§ **Action item**
Retype the entries below exactly, but begin at the line containing "Click the Brown B logo" and end at the last line.

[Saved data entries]
——

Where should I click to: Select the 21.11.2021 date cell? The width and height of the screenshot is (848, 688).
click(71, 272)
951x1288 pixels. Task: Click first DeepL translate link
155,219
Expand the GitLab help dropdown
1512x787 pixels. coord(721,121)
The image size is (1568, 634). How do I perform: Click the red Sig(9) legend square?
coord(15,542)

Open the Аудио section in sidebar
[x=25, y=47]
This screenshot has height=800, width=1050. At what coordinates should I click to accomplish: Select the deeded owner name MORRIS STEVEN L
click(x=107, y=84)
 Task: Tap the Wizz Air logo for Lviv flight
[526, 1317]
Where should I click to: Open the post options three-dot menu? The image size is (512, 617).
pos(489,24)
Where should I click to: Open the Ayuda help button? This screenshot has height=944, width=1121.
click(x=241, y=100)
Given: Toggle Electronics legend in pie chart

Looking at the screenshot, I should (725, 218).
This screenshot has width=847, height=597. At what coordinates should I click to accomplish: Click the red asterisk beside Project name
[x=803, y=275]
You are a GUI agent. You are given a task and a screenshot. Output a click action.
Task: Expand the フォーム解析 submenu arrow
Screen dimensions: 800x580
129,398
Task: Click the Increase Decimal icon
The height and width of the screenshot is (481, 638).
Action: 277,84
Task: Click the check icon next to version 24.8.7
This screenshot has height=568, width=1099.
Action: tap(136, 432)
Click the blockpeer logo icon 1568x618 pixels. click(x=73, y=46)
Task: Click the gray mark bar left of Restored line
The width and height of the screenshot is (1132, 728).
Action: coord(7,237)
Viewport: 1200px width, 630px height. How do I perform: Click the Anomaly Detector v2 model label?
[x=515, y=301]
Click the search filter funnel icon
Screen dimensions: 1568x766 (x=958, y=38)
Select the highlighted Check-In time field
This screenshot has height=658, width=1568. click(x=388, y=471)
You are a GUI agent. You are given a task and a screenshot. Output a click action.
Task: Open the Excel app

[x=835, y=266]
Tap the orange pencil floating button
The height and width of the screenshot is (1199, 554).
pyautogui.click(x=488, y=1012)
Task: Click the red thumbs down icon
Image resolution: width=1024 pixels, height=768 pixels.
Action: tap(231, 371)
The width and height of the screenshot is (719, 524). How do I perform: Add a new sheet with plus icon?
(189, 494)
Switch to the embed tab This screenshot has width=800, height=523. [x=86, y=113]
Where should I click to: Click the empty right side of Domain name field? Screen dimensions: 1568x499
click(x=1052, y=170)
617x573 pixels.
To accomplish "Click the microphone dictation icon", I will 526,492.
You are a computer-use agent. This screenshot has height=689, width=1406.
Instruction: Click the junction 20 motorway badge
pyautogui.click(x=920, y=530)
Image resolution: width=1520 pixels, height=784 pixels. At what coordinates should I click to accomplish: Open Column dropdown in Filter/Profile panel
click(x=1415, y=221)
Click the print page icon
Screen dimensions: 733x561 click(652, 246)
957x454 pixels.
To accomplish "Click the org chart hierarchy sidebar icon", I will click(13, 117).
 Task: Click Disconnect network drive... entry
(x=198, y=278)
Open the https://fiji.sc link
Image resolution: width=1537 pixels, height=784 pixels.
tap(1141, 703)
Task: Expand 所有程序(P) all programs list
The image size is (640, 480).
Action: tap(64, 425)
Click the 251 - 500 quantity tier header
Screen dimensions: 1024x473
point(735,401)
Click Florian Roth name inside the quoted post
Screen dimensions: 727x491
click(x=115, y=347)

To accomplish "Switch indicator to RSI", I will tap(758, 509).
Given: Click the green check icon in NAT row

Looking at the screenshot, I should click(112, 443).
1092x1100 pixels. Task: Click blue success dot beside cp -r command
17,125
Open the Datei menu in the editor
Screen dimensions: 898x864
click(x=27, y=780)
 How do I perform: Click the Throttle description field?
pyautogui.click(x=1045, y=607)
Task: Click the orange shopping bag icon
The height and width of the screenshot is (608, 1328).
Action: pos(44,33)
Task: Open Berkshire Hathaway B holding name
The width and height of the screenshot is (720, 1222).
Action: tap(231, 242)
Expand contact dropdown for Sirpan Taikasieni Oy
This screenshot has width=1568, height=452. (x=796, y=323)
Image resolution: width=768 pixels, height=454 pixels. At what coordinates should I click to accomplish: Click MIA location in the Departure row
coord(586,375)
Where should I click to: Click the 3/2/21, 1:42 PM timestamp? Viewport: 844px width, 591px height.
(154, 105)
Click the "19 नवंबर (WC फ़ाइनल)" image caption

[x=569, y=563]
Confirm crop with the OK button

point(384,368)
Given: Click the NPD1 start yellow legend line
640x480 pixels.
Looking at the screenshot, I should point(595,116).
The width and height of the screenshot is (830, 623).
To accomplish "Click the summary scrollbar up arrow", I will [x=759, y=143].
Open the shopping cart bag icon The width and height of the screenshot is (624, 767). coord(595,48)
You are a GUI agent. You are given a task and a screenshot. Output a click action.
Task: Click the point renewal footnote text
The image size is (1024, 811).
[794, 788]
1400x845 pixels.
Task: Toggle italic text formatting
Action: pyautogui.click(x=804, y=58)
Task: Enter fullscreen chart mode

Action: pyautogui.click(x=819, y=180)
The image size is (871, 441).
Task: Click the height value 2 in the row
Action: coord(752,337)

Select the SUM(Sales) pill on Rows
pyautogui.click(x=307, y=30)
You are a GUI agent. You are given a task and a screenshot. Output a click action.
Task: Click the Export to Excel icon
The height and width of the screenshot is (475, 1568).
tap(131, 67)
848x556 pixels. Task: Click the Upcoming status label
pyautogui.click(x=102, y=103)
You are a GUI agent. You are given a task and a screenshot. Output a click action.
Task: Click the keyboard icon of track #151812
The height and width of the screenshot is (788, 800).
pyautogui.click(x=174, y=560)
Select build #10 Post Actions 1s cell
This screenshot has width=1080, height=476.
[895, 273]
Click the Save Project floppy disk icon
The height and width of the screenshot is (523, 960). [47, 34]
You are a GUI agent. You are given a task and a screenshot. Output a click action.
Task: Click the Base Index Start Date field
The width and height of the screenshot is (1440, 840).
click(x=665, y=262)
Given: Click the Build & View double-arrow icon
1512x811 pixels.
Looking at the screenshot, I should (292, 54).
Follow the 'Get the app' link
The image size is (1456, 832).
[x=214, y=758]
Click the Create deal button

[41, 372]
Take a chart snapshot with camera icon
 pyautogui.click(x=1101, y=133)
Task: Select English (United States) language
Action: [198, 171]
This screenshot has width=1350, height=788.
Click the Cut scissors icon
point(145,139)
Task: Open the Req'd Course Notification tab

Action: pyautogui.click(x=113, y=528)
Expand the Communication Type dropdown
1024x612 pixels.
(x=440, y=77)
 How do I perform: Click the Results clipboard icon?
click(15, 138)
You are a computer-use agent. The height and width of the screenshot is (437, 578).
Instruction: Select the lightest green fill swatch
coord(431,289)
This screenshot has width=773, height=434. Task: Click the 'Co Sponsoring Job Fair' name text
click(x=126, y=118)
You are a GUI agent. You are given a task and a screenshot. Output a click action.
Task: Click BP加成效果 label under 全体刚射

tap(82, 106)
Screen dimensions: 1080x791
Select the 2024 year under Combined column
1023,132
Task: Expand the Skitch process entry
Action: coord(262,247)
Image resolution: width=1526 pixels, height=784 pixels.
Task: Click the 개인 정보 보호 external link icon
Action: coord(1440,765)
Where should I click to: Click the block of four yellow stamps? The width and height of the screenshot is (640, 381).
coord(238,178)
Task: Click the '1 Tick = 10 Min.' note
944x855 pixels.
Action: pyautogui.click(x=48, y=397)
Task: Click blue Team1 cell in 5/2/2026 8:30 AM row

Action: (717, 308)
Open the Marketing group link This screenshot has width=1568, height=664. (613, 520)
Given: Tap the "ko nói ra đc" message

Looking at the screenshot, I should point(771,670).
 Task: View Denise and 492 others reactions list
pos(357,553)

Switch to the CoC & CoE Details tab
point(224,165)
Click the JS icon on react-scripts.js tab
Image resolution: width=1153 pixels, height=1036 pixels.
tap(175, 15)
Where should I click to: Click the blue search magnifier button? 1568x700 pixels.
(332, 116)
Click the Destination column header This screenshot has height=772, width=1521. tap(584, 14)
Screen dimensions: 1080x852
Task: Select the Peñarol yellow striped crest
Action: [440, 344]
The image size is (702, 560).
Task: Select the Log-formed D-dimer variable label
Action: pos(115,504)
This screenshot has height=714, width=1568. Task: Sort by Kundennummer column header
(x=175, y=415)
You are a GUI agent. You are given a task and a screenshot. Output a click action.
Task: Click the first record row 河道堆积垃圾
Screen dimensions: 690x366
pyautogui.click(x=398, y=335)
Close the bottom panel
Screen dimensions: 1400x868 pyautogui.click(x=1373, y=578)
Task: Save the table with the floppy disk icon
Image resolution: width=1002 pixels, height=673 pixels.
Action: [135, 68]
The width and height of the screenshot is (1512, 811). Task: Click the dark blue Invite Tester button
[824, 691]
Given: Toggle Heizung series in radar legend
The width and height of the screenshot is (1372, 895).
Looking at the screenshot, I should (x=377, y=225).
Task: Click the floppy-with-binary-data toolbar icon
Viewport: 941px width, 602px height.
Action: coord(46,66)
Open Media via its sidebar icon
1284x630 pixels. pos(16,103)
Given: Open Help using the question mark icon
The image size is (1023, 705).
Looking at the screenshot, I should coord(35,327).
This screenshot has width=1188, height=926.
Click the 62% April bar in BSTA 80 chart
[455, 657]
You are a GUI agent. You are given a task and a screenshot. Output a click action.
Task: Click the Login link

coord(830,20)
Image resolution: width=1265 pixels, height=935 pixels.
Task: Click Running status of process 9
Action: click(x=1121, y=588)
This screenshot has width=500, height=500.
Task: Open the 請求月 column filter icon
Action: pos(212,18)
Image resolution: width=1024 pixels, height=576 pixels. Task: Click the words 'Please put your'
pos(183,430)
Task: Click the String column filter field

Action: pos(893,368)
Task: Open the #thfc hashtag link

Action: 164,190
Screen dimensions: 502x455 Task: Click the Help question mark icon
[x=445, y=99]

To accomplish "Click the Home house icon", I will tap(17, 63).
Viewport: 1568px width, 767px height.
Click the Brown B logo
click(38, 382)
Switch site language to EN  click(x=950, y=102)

——

§ **Reply**
Click the Brown B logo
click(38, 382)
Switch site language to EN  click(x=950, y=102)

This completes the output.